The growth of new immigrant populations drives the development of more ethnic store customers, explains Rick Milavsky, president of B.R.S. Produce. “Those demographics are used to eating more produce, and they push a lot more diversity in produce selection,” he says. “Also, farmers and open area markets seem to be doing more business this year.”
Though the mix of customers remains the same, there has been a dramatic shift in the amount of business with various client types. “As everyone knows, while the retail business was booming, the foodservice business fell off dramatically,” says Vena. “That being said, we have been pleased to support our foodservice customers as they adapted to the changing world and figured out how to continue to serve customers both old and new.”
Mark Smith, general manager of the PWPM, observes though there was a reduction of typical foodservice business, the market experienced not only an increase with retailers purchasing in greater quantities but innovative new companies springing up. “For example, check out GrowNGo, a virtual grocery store that delivers right to your door,” he says.
The market has seen foodservice customers making changes in their businesses in regards to different types of packaging and smaller offerings, making home deliveries a new endeavor and trying to replace lost restaurants and school business, explains Tracie Levin, general manager at M. Levin and Co. “Many of the customers in the market who primarily served foodservice establishments have made the switch to providing customized personal use food boxes for public consumption.”
Yet, according to Rick Feighery, vice president of sales for Procacci Brothers Sales Corp., some of the initial home-delivery boom is leveling off. “Many home delivery segments really surged during the initial part of the crisis but have now returned to normal,” he says.
Driving Concentrated Business
The pandemic has been a boom for some of PWPM’s independents and smaller customers, according to the various merchants. “It may be because there has been a preference consumers have for going into a smaller format where you’re less exposed to people,” says Tom Kovacevich, president of T.M. Kovacevich (TMK). “We’re hearing most loudly from our little guys that they’re doing well.
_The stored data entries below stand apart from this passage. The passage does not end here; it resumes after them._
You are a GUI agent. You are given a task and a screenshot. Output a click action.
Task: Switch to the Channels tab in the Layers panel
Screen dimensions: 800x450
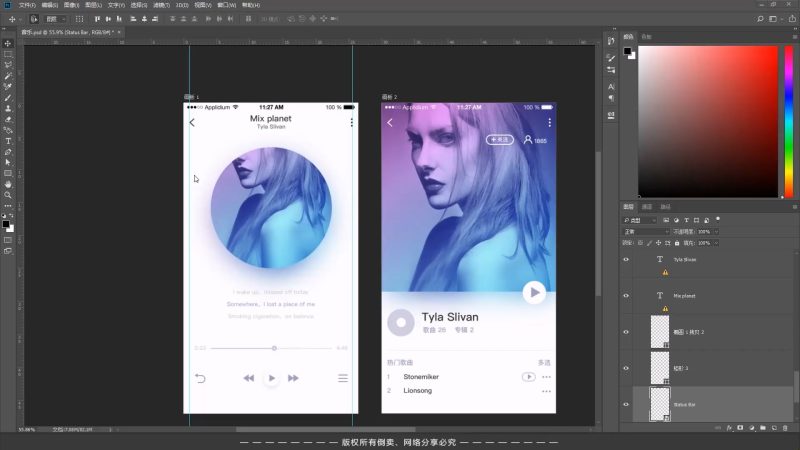pos(647,207)
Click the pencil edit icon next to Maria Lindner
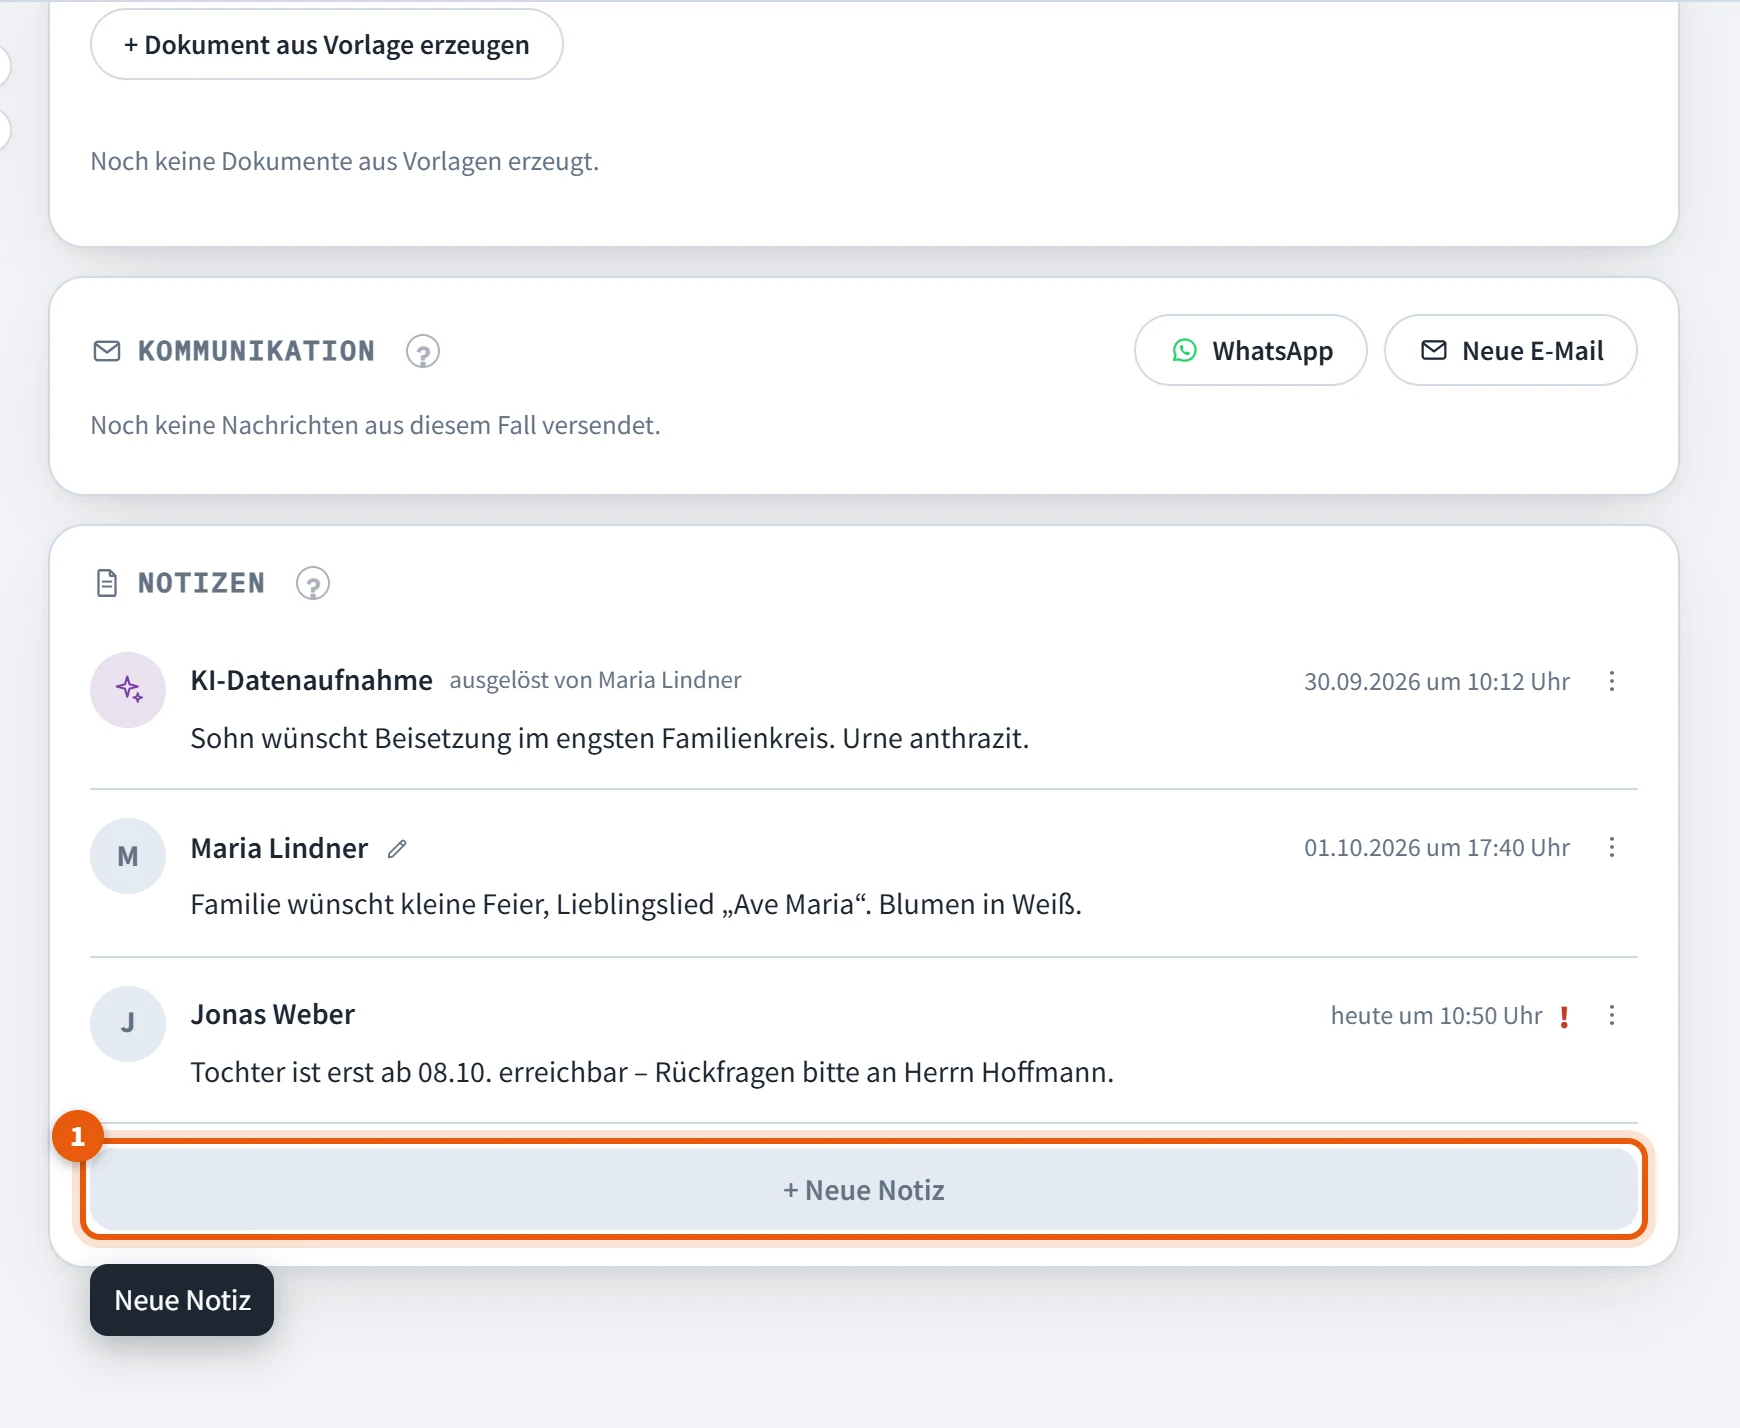This screenshot has height=1428, width=1740. [x=397, y=849]
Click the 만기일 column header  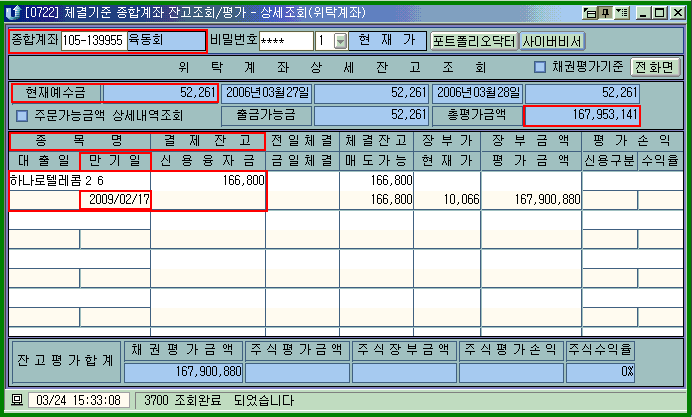point(115,160)
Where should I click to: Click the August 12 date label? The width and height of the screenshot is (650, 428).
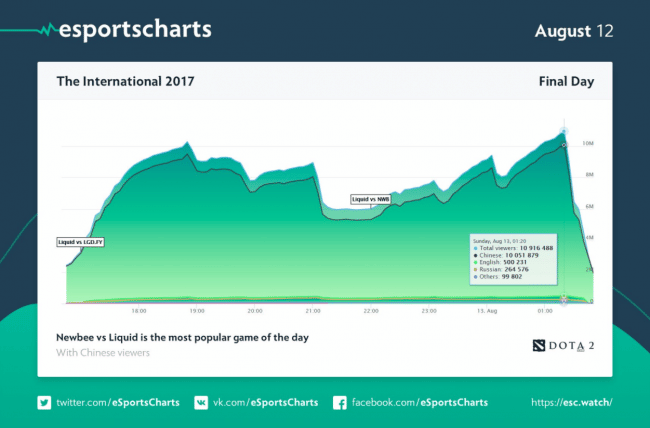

We see it in their orders. These smaller customers have always been an integral part of the market.”
Customers are buying more frequently because retail sales are up, according to Mike Maxwell, president of Procacci. “Retailers that used to come in twice a week are now coming in three times a week,” he says.
Another aspect driving buyers to the market is the uncertainty from week to week about the buying habits. “It’s still hard for the FOB buyer/customer to predict what they need,” says Todd Penza, salesman with Pinto Brothers. “They are coming to the market more frequently. They need the flexibility of last minute ordering and pricing.”